L’article 8 fait référence au suivi continu et à la réévaluation périodique.
L’article 9 dispose que l’analyse des risques au niveau national est celle qui figure à l’annexe II et a été effectuée en tenant compte de divers éléments tels que les informations recueillies auprès des parties assujetties, l’examen des vulnérabilités liées à la chaîne d’approvisionnement des réseaux et services 5G, l’évaluation du degré de dépendance des fournisseurs, le risque d’interruption de l’approvisionnement en raison de circonstances économiques, corporatives ou commerciales affectant les fournisseurs ou l’évaluation de l’efficacité des mesures de sécurité appliquées.
L’article 10 relatif à la gestion des risques au niveau national dispose que les critères, exigences, conditions et délais pour les parties obligées de concevoir et de mettre en œuvre des techniques et des mesures d’atténuation des risques sont ceux énoncés à l’annexe III.
L’article 11 développe les dispositions de l’article 14 du décret-loi royal nº 7/2022 du 29 mars 2022 en ce qui concerne la procédure et les aspects à évaluer par le Conseil des ministres pour la classification des fournisseurs comme étant à haut risque et les éléments à prendre en compte lors de la commande du remplacement éventuel des équipements, produits et services fournis par ces fournisseurs. De même, conformément aux dispositions du décret-loi royal susmentionné, il est précisé que les fournisseurs à haut risque dont les équipements de télécommunications, le matériel, les logiciels ou les services auxiliaires fournis sont utilisés uniquement et exclusivement sur des réseaux privés 5G ou pour la fourniture de services 5G en autosuffisance sont considérés comme des fournisseurs à risque moyen.
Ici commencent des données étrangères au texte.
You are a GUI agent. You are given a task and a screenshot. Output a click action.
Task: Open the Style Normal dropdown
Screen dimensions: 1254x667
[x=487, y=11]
L’article 12 relatif à la détermination des emplacements où les équipements des fournisseurs classés comme à risque élevé ne peuvent pas être installés dispose que le Conseil national de sécurité, à la suite d’un rapport du ministère de la transformation numérique, peut déterminer les emplacements, les zones et les centres où l’équipement des fournisseurs classés comme présentant un risque élevé ne peut pas être installé. Pour l’installation, la modification ou l’adaptation de stations de radio qui assurent la couverture de ces emplacements, zones et centres, les opérateurs 5G doivent demander l’autorisation du ministère de la transformation numérique.
L’article 13 oblige les opérateurs 5G à concevoir une stratégie de diversification de la chaîne d’approvisionnement et à disposer d’équipements de transport dans le réseau d’accès mis à disposition par au moins deux fournisseurs différents. Elle prévoit également des critères qui doivent être pris en considération par le Conseil des ministres, afin de décider s’il est possible de maintenir un fournisseur unique si le nombre de fournisseurs diminue à la suite de fusions. En outre, il énonce les hypothèses et la procédure par lesquelles le ministère de la transformation numérique peut modifier la stratégie de diversification de la chaîne d’approvisionnement d’un opérateur 5G.
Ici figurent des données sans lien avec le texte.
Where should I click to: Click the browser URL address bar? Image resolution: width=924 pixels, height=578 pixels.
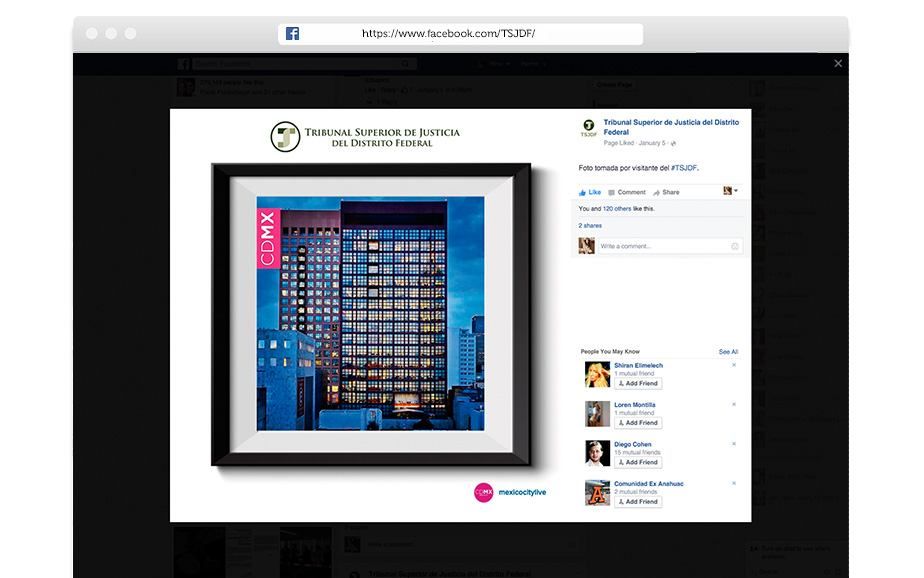[x=460, y=34]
L’article 14 se concentre sur l’analyse des risques à effectuer par les opérateurs 5G en ce qui concerne l’ensemble des éléments, infrastructures et ressources du réseau figurant à l’annexe I, énumère les facteurs à prendre en compte et oblige les opérateurs à collecter auprès de leurs fournisseurs les pratiques et mesures de sécurité adoptées dans les produits et services qu’ils leur ont fournis et à inclure une hiérarchisation et une hiérarchie des risques en fonction de certains paramètres qui sont également énumérés. Au plus tard le 1er octobre 2024, les opérateurs 5G doivent soumettre une analyse de risque, puis tous les deux ans.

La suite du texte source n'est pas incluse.